The Department of Finance and the Department of Public Expenditure, Infrastructure, Public Service Reform and Digitalisation have published the Fiscal Monitor for May 2026 confirming an Exchequer deficit of €2.3 billion to the end of May. This compares to a surplus of €4.0 billion recorded for the same period last year, representing a decrease of over €6 billion year on year.
When the Apple State Aid receipts are excluded, the underlying Exchequer balance fell by €3.0 billion, a decline primarily attributable to transfers to the Future Ireland Fund and the Infrastructure, Climate and Nature Fund. Tax receipts collected to the end of May were €38.7 billion, an increase of 6.1 percent on the same period in 2025.
Income tax receipts for the month of May were €3.2 billion which was €0.4 billion ahead of receipts collected in May 2025. On a year-to-date basis, receipts to the end of May 2026 of €15.6 billion were also ahead of the same period last year by €1.1 billion.
Continuing the trend seen in previous months, corporation tax receipts of €2.7 billion were collected in May, an increase of €0.2 billion on the same month last year. On a cumulative basis to end of May 2026, receipts of €6.2 billion were up by €0.5 billion on the same period last year.
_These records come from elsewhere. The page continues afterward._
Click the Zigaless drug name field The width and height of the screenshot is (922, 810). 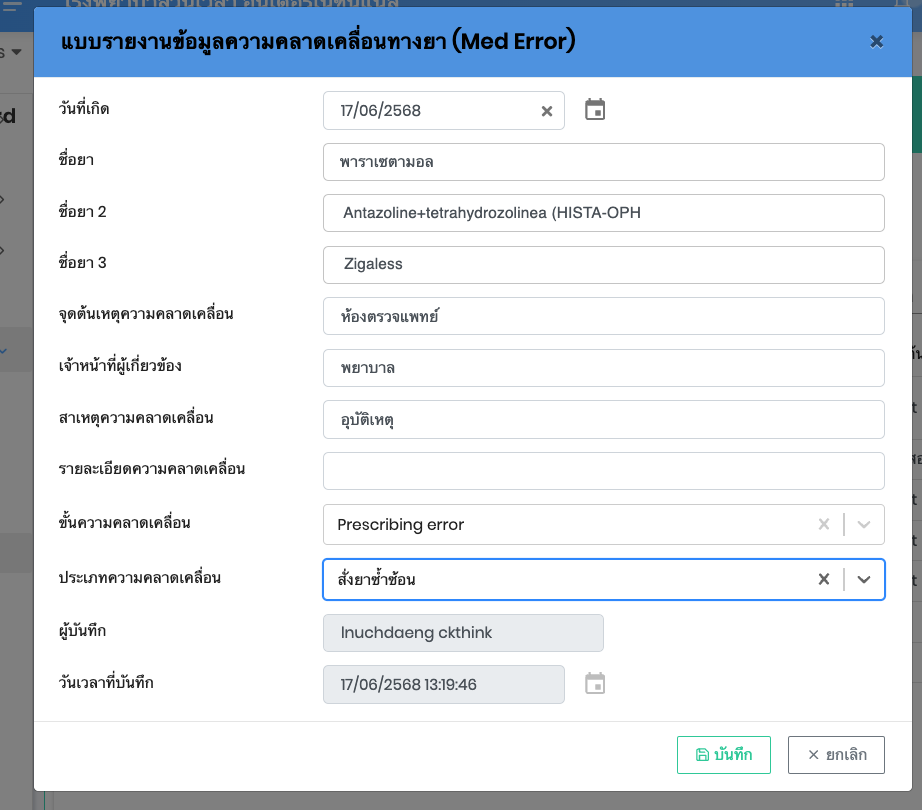[x=603, y=265]
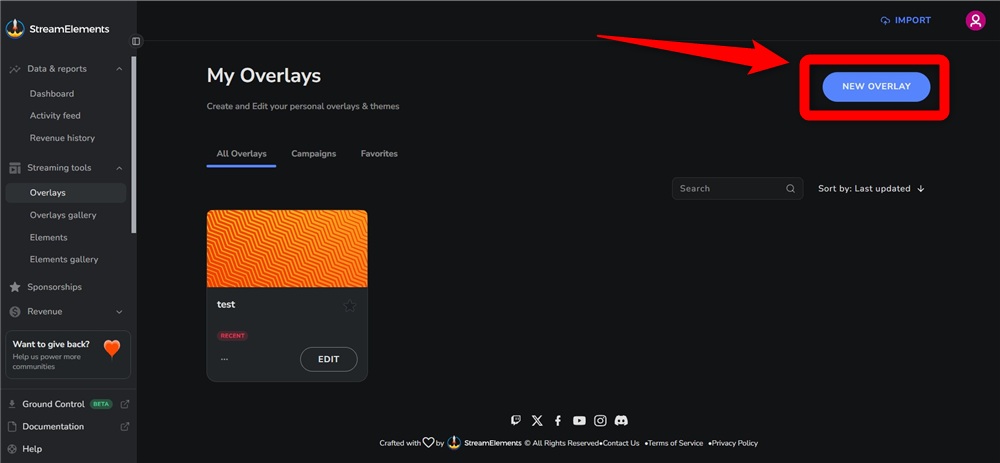1000x463 pixels.
Task: Click the NEW OVERLAY button
Action: pos(876,87)
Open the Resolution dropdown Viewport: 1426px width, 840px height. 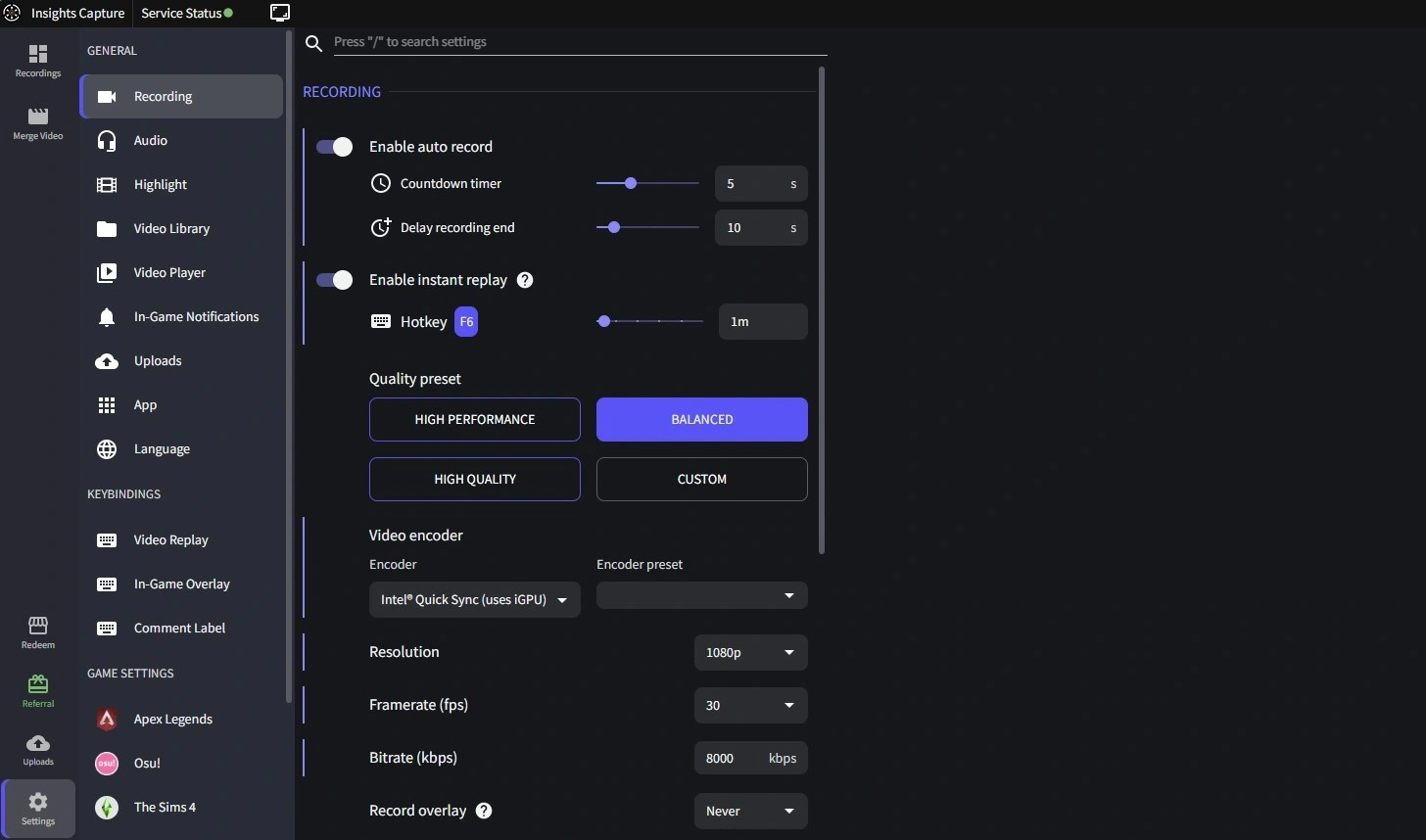749,652
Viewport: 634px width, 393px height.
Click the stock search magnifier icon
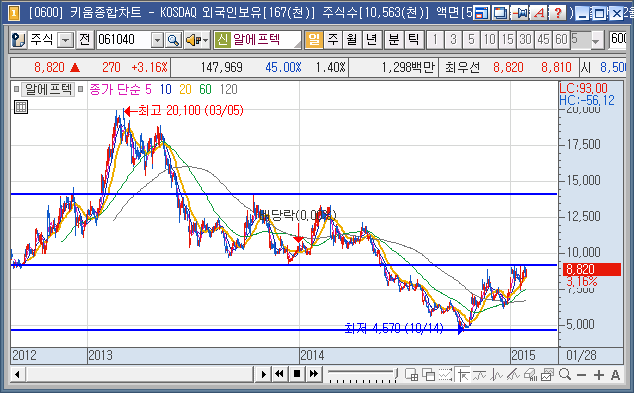pos(173,40)
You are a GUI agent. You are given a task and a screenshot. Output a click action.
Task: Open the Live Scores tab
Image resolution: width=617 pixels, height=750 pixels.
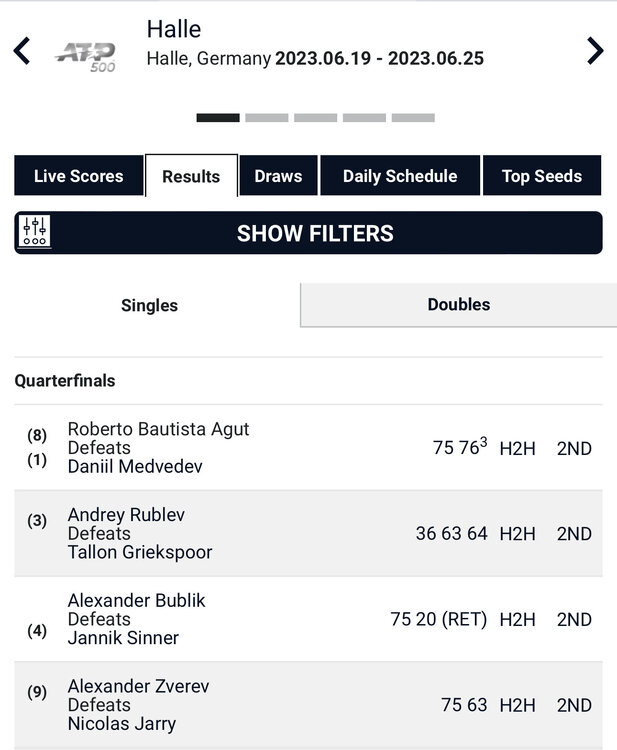tap(78, 176)
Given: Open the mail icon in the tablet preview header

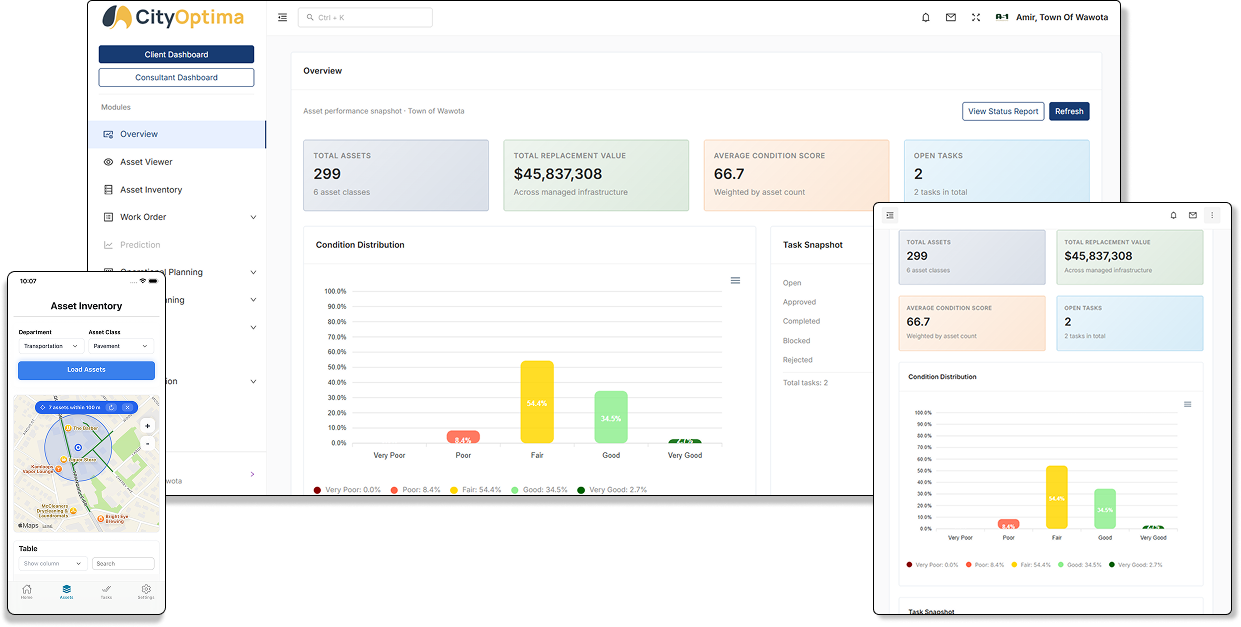Looking at the screenshot, I should coord(1192,215).
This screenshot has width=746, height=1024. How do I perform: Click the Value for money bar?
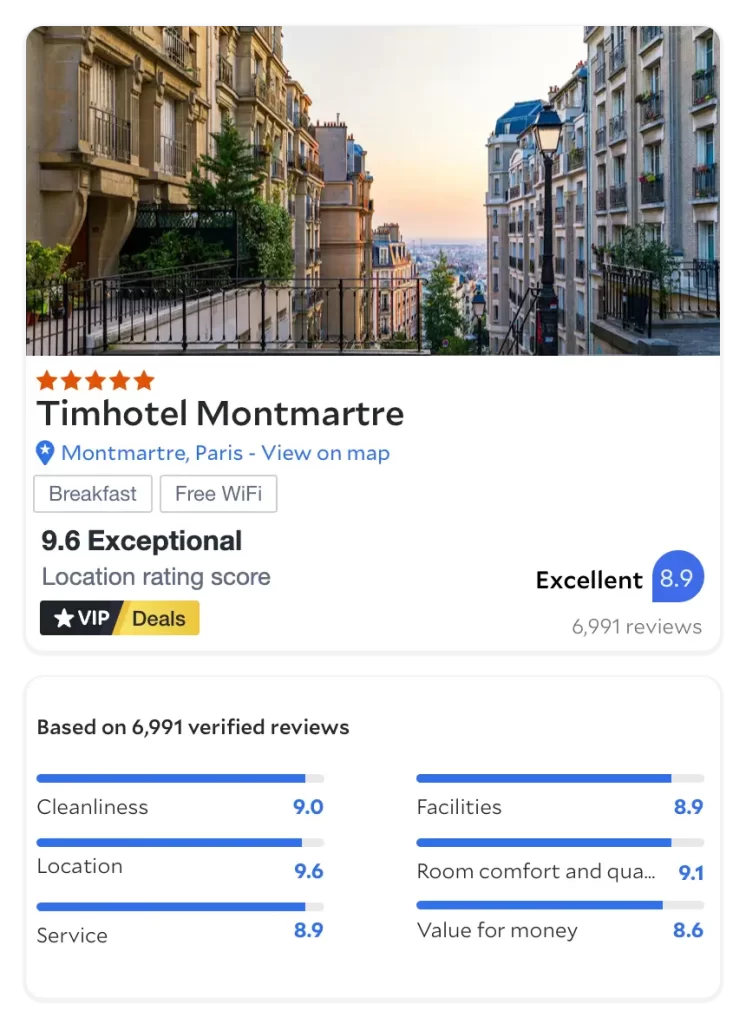(x=559, y=905)
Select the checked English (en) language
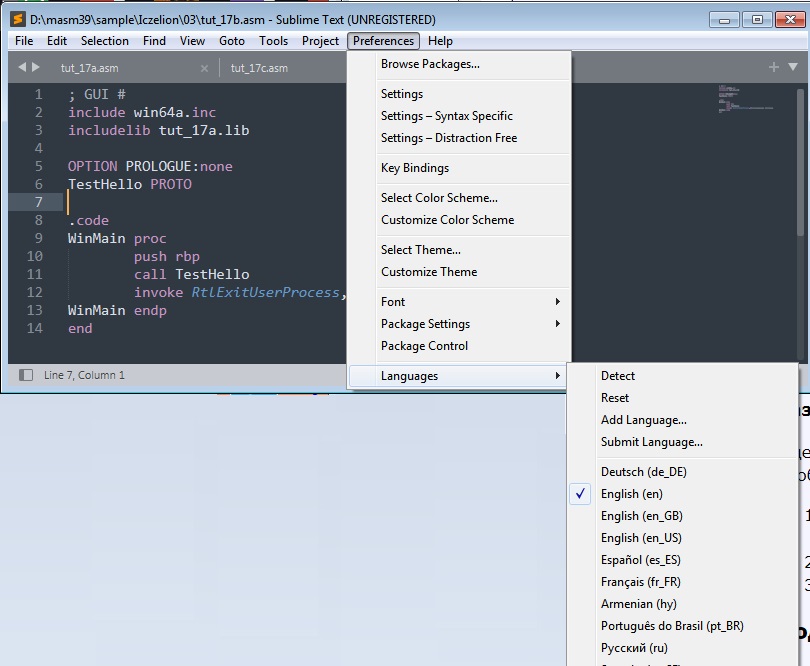 [631, 494]
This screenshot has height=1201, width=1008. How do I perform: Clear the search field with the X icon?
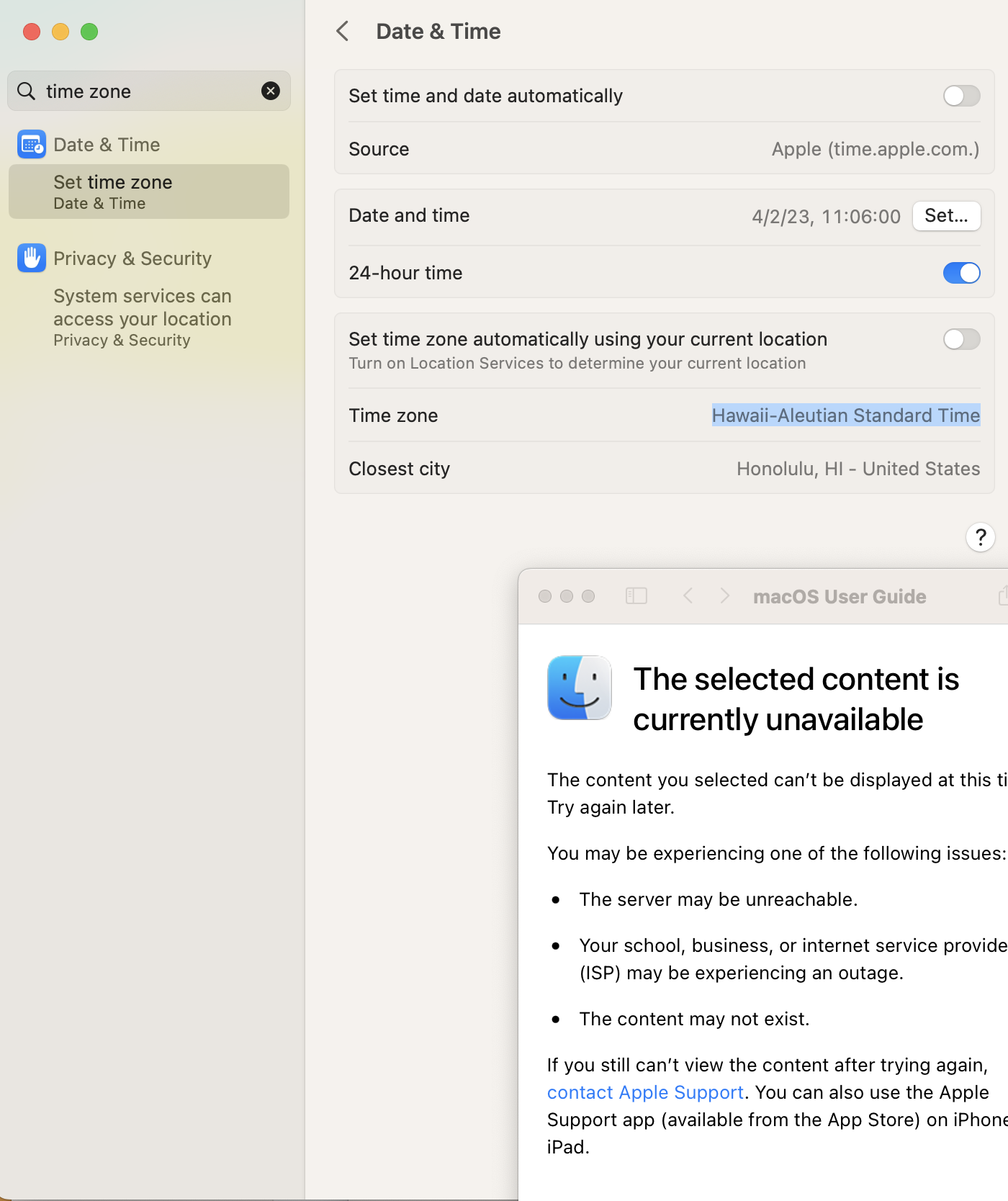[271, 91]
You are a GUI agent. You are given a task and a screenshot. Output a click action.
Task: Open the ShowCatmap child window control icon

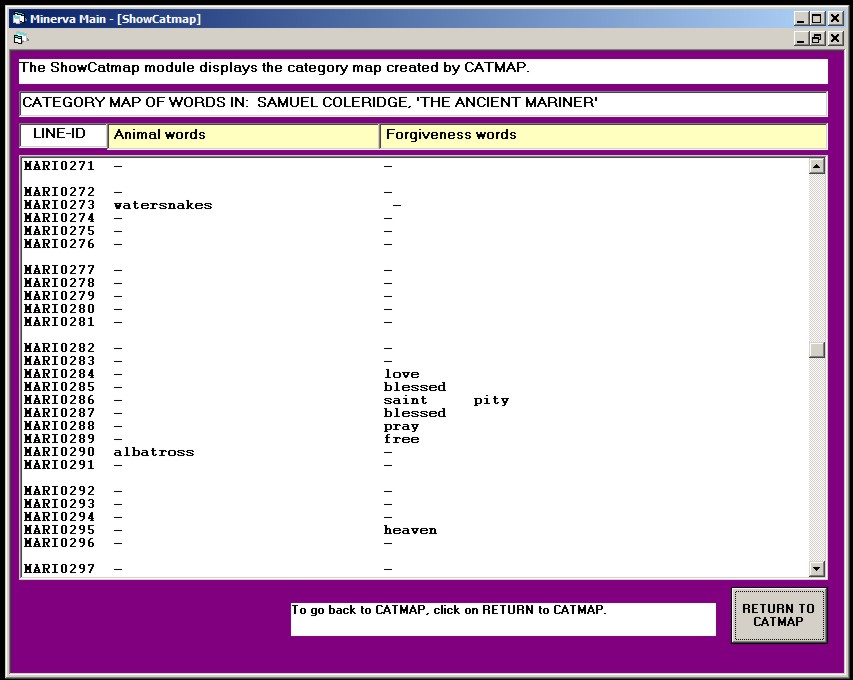pyautogui.click(x=18, y=39)
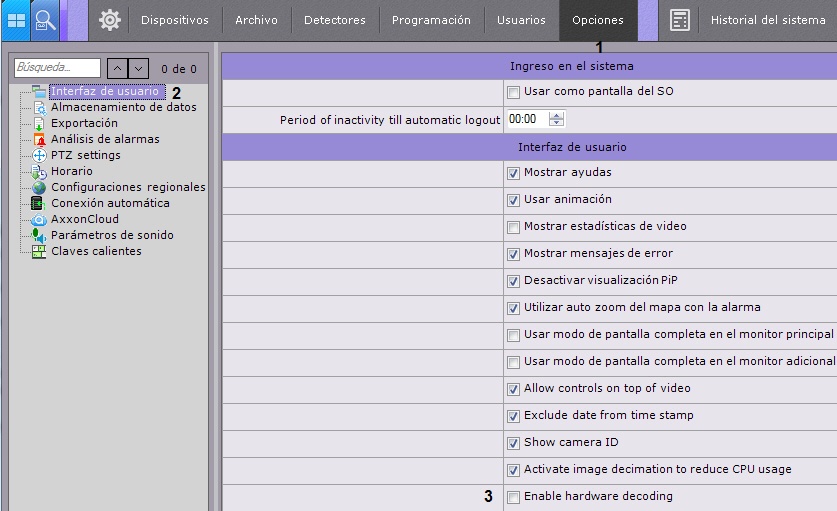Uncheck 'Mostrar ayudas' option
Viewport: 837px width, 511px height.
tap(514, 173)
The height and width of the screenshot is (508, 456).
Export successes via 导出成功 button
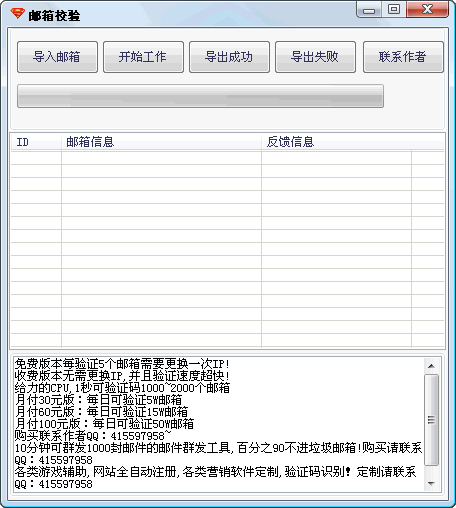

VAT receipts collected in May of €4.0 billion is reflective of May being a VAT due month and cumulative receipts of €12.2 billion were ahead by 7.1 percent on end of May last year.
Commenting on the figures, Tánaiste and Minister for Finance, Simon Harris said:
“Today’s Exchequer returns are a further indicator that, despite all the turmoil in the global economic landscape, Ireland’s economy remains remarkably resilient.
The robust growth in income tax and VAT receipts, in particular, point to the success of this Government’s budgetary strategy, which is supporting households and businesses and protecting jobs in a time of exceptional uncertainty.
However, we are conscious too that people are worried about the impact of the conflict in the Middle East on their daily lives and their living expenses.
Over the course of the next few weeks, this Government will put in placing the building blocks for Budget 2027 – a budget that will support working families and ensure people keep more of their hard-earned earnings each month.”